Question

If f(x) = ∣(x2 − 6)(x2 + 2)∣, how many numbers in the interval 1 ≤ x ≤ 2 satisfy the conclusion of the mean value theorem?

Answer 1

well first thing's first its really |(x^2-6)(X^2+2)|

Answer 2

also in that interval given how many numbers can apply to the mean value theorem which the formula for it is

Answer 3

you want to prove the mean value theorem saying that

\(\large\color{black}{ \tt f'(c)=\frac{f(a)-f(b)}{a-b} }\).

In other words, to porve that the derivative at x=c, is the slope of the secant between a and b, over the interval, \(\large\color{black}{ \tt [a,b] }\)

So I think you would need to know that it is continuous at this interval \(\large\color{black}{ \tt [1,2] }\).

The exercise → List every section heading that appears in the mean value theorem thread above.

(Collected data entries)
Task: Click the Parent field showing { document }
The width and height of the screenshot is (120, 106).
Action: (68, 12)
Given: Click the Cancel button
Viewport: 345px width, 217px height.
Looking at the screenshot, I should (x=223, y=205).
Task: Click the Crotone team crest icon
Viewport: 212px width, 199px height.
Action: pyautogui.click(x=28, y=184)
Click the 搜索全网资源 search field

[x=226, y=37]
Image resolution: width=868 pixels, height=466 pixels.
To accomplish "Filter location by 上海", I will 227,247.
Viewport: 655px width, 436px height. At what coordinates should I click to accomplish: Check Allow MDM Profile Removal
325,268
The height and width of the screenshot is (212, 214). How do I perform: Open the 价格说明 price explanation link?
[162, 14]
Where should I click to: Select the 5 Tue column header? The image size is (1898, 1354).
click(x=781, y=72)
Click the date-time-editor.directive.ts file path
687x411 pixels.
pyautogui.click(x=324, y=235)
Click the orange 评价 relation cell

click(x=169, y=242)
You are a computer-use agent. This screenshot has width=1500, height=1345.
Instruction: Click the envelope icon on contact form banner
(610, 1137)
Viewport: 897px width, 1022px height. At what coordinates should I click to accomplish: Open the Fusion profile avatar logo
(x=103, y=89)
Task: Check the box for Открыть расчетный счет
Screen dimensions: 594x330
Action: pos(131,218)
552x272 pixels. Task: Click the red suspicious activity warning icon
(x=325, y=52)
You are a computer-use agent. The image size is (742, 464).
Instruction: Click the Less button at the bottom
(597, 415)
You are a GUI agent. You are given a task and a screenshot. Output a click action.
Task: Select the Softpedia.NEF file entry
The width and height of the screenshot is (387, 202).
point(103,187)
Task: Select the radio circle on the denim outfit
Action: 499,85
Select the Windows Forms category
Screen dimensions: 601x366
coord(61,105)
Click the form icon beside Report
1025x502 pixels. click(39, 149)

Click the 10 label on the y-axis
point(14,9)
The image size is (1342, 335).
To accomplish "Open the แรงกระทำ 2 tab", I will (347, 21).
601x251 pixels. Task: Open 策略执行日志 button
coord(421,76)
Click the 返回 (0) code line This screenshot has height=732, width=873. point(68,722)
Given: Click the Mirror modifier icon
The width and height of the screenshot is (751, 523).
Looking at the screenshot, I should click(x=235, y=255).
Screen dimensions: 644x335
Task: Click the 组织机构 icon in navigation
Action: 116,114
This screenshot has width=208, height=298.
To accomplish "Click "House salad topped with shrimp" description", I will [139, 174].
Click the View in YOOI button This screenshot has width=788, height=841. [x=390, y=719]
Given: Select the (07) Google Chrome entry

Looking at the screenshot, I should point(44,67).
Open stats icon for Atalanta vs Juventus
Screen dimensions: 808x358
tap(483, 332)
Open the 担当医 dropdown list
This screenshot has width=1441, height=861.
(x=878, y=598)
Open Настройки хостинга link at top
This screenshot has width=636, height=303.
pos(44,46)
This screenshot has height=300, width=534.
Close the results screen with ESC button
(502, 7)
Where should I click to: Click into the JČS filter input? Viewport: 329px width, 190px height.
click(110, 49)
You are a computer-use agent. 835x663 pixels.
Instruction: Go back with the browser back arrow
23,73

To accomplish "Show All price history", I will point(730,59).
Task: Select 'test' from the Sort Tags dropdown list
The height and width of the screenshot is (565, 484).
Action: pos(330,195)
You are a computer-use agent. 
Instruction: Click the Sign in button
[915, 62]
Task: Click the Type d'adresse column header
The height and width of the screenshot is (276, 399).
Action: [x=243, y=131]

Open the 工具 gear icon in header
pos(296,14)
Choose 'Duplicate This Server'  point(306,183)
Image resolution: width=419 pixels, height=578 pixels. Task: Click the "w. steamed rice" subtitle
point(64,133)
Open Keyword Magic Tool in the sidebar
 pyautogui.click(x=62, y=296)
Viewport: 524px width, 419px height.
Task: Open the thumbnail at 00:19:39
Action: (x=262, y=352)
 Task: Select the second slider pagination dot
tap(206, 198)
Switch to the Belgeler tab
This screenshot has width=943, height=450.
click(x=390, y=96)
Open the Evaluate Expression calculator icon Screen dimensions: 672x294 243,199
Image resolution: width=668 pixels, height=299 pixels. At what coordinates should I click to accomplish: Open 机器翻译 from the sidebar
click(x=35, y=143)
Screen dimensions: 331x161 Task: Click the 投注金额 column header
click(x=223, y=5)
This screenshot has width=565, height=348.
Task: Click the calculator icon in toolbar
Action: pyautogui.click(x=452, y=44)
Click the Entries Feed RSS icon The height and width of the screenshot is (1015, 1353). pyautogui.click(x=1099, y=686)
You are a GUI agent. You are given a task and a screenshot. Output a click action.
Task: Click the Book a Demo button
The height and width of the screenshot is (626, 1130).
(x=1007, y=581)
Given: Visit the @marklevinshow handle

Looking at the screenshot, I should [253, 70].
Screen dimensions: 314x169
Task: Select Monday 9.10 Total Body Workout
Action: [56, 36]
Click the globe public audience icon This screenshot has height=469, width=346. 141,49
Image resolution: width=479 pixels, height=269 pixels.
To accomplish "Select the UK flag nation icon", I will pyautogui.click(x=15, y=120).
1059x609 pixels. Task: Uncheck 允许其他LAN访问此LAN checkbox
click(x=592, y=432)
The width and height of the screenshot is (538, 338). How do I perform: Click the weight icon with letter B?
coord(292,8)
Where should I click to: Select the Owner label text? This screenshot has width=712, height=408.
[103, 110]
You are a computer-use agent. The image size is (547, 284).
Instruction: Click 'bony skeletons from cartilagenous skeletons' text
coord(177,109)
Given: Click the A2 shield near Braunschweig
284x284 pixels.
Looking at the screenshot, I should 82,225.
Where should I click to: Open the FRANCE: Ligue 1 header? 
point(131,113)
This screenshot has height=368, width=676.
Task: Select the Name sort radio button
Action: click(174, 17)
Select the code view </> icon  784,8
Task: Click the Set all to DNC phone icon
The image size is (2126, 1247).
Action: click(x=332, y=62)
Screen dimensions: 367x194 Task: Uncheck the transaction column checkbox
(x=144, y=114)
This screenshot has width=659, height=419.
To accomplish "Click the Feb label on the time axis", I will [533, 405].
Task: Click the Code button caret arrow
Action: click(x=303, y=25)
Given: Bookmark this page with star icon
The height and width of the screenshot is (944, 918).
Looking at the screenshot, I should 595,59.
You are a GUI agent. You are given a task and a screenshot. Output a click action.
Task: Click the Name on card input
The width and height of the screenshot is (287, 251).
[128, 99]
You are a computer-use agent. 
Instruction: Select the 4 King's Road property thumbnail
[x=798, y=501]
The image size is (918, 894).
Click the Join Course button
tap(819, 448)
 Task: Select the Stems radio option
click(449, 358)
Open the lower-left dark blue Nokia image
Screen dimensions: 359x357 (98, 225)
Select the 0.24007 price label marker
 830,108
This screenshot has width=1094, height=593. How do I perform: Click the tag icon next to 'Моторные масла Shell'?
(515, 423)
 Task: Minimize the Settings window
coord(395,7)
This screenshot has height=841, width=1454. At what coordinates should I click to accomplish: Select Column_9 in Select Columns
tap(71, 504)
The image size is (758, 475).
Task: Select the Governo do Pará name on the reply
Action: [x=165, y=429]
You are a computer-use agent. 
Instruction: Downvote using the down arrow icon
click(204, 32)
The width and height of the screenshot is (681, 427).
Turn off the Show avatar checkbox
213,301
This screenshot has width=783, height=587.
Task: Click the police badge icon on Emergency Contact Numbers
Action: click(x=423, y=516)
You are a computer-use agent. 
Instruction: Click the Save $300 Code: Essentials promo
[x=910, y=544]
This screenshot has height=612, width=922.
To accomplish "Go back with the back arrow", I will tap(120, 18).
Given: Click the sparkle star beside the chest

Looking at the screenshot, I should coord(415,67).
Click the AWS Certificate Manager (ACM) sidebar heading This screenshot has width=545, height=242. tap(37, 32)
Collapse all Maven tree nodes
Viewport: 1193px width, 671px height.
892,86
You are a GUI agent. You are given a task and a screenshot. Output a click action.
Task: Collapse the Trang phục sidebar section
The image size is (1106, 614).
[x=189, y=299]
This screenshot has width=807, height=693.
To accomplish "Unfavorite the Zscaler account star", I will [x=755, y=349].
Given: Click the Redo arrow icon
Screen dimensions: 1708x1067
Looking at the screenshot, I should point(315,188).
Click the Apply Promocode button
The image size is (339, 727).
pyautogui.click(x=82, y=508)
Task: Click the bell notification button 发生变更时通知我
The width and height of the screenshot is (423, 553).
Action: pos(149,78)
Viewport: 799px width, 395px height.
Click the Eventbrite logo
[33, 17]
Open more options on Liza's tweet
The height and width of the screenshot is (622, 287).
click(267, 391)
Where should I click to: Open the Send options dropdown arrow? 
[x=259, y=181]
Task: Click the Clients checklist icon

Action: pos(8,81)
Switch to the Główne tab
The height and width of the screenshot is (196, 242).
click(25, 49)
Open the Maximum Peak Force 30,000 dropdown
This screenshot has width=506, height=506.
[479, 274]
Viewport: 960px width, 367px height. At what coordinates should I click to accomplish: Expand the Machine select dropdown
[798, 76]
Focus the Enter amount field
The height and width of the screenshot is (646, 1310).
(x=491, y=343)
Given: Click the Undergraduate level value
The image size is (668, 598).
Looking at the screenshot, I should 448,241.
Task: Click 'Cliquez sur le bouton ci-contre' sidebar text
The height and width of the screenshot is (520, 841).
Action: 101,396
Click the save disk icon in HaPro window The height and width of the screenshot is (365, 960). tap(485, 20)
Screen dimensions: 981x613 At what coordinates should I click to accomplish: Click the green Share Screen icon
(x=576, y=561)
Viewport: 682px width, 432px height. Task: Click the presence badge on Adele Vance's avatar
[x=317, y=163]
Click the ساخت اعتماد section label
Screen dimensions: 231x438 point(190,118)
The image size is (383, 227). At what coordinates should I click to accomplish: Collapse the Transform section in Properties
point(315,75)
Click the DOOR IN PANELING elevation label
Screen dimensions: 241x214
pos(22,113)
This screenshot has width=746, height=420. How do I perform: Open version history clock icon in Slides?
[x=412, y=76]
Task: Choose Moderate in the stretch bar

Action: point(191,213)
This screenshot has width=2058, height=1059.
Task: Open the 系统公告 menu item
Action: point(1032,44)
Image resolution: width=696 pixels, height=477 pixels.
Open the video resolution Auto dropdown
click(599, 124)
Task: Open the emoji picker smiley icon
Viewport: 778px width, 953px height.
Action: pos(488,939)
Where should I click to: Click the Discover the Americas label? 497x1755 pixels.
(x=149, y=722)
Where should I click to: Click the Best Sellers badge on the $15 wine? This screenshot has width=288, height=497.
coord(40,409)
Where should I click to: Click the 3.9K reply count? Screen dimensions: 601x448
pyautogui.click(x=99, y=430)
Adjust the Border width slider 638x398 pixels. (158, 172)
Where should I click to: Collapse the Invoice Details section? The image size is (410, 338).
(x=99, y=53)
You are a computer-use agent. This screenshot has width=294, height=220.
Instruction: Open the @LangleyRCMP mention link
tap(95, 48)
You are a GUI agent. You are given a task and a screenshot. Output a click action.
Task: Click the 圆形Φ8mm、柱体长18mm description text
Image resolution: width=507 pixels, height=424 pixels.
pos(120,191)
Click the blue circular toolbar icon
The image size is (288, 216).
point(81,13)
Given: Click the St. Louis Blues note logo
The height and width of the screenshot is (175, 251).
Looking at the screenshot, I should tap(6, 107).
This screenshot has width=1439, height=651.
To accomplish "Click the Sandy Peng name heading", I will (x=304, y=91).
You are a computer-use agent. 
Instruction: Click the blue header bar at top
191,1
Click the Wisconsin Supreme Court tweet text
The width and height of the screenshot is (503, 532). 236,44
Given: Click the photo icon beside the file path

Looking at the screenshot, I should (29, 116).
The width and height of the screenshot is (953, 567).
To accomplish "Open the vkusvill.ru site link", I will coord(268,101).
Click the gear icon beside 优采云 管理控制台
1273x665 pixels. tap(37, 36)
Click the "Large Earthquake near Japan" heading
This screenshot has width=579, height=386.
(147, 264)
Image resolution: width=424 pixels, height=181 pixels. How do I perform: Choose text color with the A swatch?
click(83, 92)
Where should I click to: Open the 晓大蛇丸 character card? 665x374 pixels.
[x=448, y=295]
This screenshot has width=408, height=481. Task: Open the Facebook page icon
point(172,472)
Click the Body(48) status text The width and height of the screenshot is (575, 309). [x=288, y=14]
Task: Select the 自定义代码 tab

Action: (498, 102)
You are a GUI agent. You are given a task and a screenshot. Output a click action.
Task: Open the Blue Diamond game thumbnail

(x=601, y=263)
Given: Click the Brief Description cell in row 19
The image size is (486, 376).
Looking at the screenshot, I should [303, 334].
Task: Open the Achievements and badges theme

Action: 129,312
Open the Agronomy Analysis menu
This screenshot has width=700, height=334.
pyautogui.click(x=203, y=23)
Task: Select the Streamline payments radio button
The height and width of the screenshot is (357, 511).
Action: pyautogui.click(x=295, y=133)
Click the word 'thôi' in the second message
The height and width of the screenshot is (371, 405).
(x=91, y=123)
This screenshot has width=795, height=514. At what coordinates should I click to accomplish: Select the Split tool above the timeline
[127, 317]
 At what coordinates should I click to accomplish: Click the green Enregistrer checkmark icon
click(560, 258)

Task output →
Question
Answer 1
Answer 2
Answer 3